Notizie e curiosità Una terapia digitale per l'insonnia riduce il rischio di depressione maggiore nei giovani

Secondo uno studio pubblicato su PLoS Medicine, un intervento di terapia cognitivo-comportamentale per l’insonnia erogato tramite app (CBT-I digitale) può aiutare a prevenire l’insorgenza di disturbo depressivo maggiore (MDD) nei giovani affetti da insonnia e da sintomi depressivi subclinici. I risultati indicano un beneficio preventivo significativo rispetto a un intervento di semplice educazione alla salute, anch’esso somministrato tramite smartphone.

Una terapia digitale per l’insonnia riduce il rischio di depressione maggiore nei giovani“Numerose prove suggeriscono che l’insonnia svolga un ruolo importante nello sviluppo della depressione, ponendo gli interventi mirati al sonno come una strategia promettente per prevenire il disturbo depressivo tra i giovani.
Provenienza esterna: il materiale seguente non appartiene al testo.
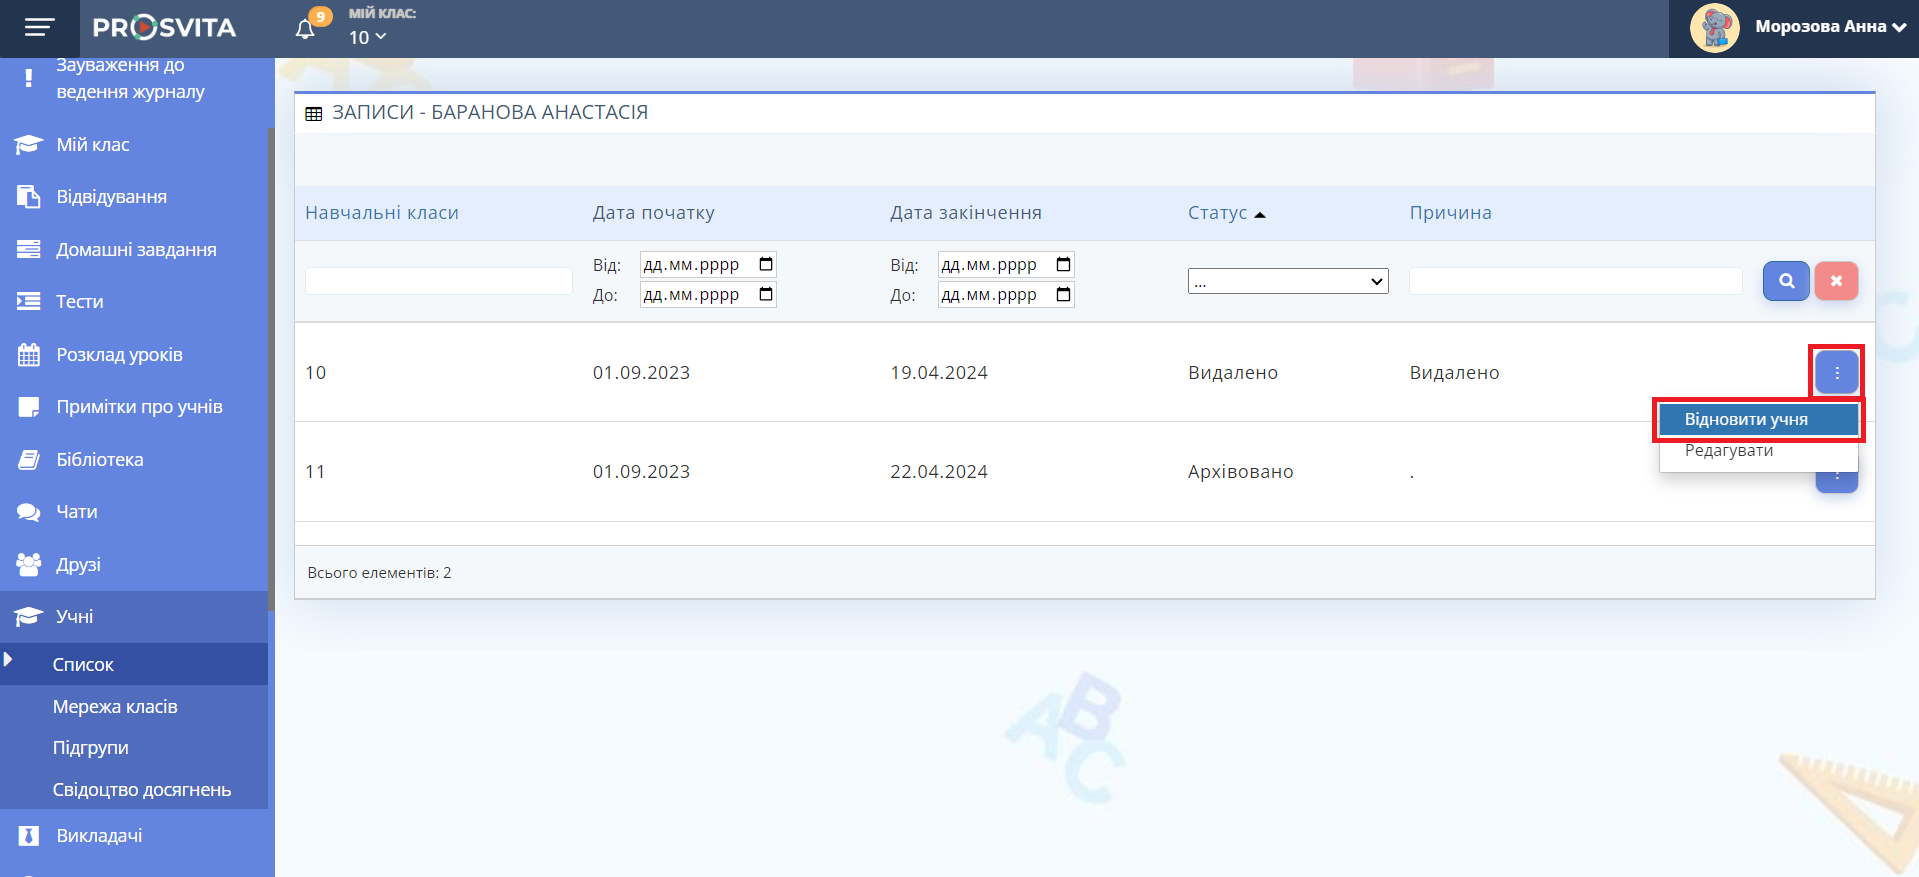Open calendar picker for start date 'Від' field

pos(766,265)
Il nostro obiettivo è stato quello di valutare se un programma di CBT-I digitale potesse effettivamente ridurre il rischio di comparsa di MDD” afferma Si-Jing Chen, della Faculty of Medicine della Chinese University of Hong Kong, Shatin, Hong Kong SAR, China primo autore dello studio.

Per approfondire questa situazione, i ricercatori hanno condotto uno studio randomizzato, in cieco per i valutatori, con gruppi paralleli, arruolando giovani cinesi di età compresa fra 15 e 25 anni con diagnosi di insonnia e presenza di sintomi depressivi subclinici. I partecipanti sono stati assegnati in modo casuale a sei settimane di CBT-I basata su app oppure a un programma, della stessa durata, di educazione alla salute, anch’esso erogato tramite smartphone. Le valutazioni sono state effettuate online e mediante interviste telefoniche al basale, al termine dell’intervento, e a sei e 12 mesi di follow-up. L’esito primario era il tempo alla comparsa di un episodio di MDD; gli esiti secondari includevano sia i sintomi sia la diagnosi di insonnia e depressione. Tra il 9 settembre 2019 e il 25 novembre 2022 sono stati randomizzati 708 partecipanti (età media 22,1 anni; DS = 1,9; 57% donne), distribuiti equamente nei due gruppi (n = 354 per ciascun braccio). Durante i 12 mesi di follow-up, 37 partecipanti (10%) del gruppo CBT-I e 62 (18%) del gruppo di controllo hanno sviluppato un episodio depressivo di nuova insorgenza. Il rischio relativo di sviluppare il disturbo risultava ridotto del 42% nel gruppo CBT-I, con un numero necessario da trattare pari a 10,9 per prevenire un caso di depressione maggiore in un anno. Il gruppo trattato con CBT-I ha mostrato tassi di remissione dell’insonnia significativamente superiori rispetto al gruppo di controllo sia al termine dell’intervento (52% rispetto a 28%) sia durante l’intero anno di follow-up. Inoltre, la CBT-I digitale ha prodotto una riduzione più ampia dei sintomi depressivi (differenza aggiustata –1,0) e dei sintomi di insonnia (–2,0) rispetto al controllo, con benefici mantenuti almeno fino al follow-up a sei mesi. Un’analisi di mediazione ha evidenziato che il miglioramento dell’insonnia costituiva un mediatore degli effetti dell’intervento sulla riduzione del rischio depressivo, confermando il ruolo patogenetico centrale del sonno disturbato nello sviluppo del MDD. Nessun evento avverso correlato all’intervento è stato riportato.

Secondo gli autori, la CBT-I erogata tramite app si è dimostrata efficace nel prevenire l’esordio della depressione maggiore e nel migliorare significativamente gli esiti legati all’insonnia nei giovani con sintomi depressivi subclinici. I risultati sottolineano l’importanza di indirizzare l’insonnia come fattore di rischio modificabile nella prevenzione del MDD e l’esigenza di una più ampia diffusione di programmi digitali di CBT-I per promuovere il sonno e la salute mentale nella popolazione più giovane.

 

Fonte:
PLoS Med. 2025 Jan 21;22(1):e1004510. doi: 10.1371/journal.pmed.1004510. eCollection 2025 Jan.